韓国の次の大統領を選ぶ選挙戦が15日、本格的にスタートしました。接戦が伝えられる中、勝敗のカギを握るのが20代から30代の若者です。無党派が3割を超えると言われる、この世代の票を取り込もうと、各候補がアプローチ合戦を繰り広げています。

政権交代の是非が最大の焦点となっている今回の大統領選挙。世論調査では最大野党「国民の力」の尹錫悦候補と、与党「共に民主党」の李在明候補が僅差で争う展開となっています。また、ここにきて支持率で3位につける「国民の党」の安哲秀候補が、尹候補に野党候補の一本化を提案。実現すれば、構図が大きく変わるため、その行方も注目されています。

こうした中、ソウル市内の学生街ではあるデモが行われていました。プラカードには「歴代で最も選ぶ候補がいない大統領選挙」と書かれています。ここに突如現れたのは、ホッキョクグマのマスコットで「絶滅が危惧される若者に誰も変化を約束しない」と演説します。絶滅危惧種に指定されるホッキョクグマと重ね合わせ、韓国の若者もまた"絶滅の危機"にあると訴えます。

与えられた情報

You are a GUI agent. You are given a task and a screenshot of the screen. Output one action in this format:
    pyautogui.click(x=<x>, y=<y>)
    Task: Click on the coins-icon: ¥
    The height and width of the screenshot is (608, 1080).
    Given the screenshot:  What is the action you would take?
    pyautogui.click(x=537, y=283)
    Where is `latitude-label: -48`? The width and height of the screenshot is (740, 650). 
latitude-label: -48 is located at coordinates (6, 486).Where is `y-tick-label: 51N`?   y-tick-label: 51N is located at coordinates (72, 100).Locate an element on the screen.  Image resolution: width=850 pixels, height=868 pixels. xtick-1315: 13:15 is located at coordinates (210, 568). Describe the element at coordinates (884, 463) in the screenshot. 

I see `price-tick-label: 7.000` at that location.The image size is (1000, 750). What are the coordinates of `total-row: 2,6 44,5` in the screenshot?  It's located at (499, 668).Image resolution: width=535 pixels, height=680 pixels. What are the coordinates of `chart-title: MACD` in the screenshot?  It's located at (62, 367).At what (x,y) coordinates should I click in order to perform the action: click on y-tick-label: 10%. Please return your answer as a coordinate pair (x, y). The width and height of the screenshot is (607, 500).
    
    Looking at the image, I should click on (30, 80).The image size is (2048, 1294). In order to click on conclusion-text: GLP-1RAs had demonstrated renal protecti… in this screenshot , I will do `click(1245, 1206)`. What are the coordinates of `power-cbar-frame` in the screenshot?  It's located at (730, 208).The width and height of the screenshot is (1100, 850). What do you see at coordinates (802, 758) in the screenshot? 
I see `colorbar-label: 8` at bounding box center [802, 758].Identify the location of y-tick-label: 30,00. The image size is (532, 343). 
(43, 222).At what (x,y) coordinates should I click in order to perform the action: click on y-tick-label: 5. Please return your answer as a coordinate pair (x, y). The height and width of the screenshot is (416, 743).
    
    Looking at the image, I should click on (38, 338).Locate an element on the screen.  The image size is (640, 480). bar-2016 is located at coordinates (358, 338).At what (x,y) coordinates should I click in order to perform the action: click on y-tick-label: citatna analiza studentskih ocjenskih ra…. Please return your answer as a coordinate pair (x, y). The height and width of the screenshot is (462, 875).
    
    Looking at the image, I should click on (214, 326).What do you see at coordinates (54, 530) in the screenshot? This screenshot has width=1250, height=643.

課題の目標
本文の「政権交代の是非が最大の焦点と」から「その行方も注目されています。」までを、一字も変えずに書き出しなさい。 データは使わなくてよい。

問題の解答
政権交代の是非が最大の焦点となっている今回の大統領選挙。世論調査では最大野党「国民の力」の尹錫悦候補と、与党「共に民主党」の李在明候補が僅差で争う展開となっています。また、ここにきて支持率で3位につける「国民の党」の安哲秀候補が、尹候補に野党候補の一本化を提案。実現すれば、構図が大きく変わるため、その行方も注目されています。